Task statement:
From the entries below, retype only the lines from the one with "Viewport: 800px width, 600px" through the one with "The height and width of the screenshot is (806, 748).", exactly as written.

Stored items:

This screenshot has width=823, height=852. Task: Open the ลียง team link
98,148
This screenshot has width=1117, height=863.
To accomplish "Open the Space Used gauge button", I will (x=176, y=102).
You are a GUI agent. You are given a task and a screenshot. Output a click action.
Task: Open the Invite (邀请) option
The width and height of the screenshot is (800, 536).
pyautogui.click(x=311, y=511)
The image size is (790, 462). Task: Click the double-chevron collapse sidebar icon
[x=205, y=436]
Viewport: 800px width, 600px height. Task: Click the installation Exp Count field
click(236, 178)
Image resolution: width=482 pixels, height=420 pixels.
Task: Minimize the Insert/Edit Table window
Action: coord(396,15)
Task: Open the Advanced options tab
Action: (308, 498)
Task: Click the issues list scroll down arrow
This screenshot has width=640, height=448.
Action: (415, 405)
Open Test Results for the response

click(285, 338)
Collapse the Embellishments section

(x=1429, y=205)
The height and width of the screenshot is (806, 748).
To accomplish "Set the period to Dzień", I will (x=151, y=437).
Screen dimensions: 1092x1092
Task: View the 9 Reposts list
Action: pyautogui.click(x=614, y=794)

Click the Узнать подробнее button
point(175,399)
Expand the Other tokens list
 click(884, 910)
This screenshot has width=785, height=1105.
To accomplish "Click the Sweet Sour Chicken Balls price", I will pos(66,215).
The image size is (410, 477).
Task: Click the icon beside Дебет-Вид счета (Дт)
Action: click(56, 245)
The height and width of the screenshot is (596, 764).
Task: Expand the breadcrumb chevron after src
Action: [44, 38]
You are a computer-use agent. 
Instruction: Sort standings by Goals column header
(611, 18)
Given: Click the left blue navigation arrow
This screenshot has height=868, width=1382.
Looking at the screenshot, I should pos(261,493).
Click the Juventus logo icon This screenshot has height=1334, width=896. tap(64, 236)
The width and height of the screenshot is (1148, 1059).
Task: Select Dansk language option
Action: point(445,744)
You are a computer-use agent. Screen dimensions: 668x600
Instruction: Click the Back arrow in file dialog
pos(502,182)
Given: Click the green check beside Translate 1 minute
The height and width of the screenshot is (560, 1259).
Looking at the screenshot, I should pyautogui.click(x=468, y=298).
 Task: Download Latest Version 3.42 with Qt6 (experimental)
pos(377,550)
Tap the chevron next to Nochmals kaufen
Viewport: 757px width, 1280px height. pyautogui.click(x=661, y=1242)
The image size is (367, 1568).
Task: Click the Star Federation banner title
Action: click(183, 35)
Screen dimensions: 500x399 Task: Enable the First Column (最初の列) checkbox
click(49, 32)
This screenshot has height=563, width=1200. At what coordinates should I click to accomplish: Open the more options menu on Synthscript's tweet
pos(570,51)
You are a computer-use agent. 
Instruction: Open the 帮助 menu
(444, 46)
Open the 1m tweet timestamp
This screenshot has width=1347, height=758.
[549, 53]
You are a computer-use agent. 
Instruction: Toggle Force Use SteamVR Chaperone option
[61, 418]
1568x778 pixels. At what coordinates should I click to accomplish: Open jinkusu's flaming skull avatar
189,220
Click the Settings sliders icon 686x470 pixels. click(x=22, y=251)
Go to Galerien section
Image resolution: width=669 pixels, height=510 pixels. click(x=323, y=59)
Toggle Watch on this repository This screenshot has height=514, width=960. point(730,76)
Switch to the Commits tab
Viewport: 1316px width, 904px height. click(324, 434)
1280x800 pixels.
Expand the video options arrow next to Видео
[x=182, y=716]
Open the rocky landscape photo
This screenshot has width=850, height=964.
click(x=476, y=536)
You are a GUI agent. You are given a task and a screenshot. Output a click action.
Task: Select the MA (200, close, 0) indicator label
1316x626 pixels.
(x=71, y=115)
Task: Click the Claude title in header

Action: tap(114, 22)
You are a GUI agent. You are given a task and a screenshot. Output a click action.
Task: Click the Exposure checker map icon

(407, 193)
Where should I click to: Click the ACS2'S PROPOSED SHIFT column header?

Reply to the task:
Viewport: 800px width, 600px height. Task: Click the installation Exp Count field
click(236, 178)
Image resolution: width=482 pixels, height=420 pixels.
Task: Minimize the Insert/Edit Table window
Action: coord(396,15)
Task: Open the Advanced options tab
Action: (308, 498)
Task: Click the issues list scroll down arrow
This screenshot has width=640, height=448.
Action: (415, 405)
Open Test Results for the response

click(285, 338)
Collapse the Embellishments section

(x=1429, y=205)
The height and width of the screenshot is (806, 748).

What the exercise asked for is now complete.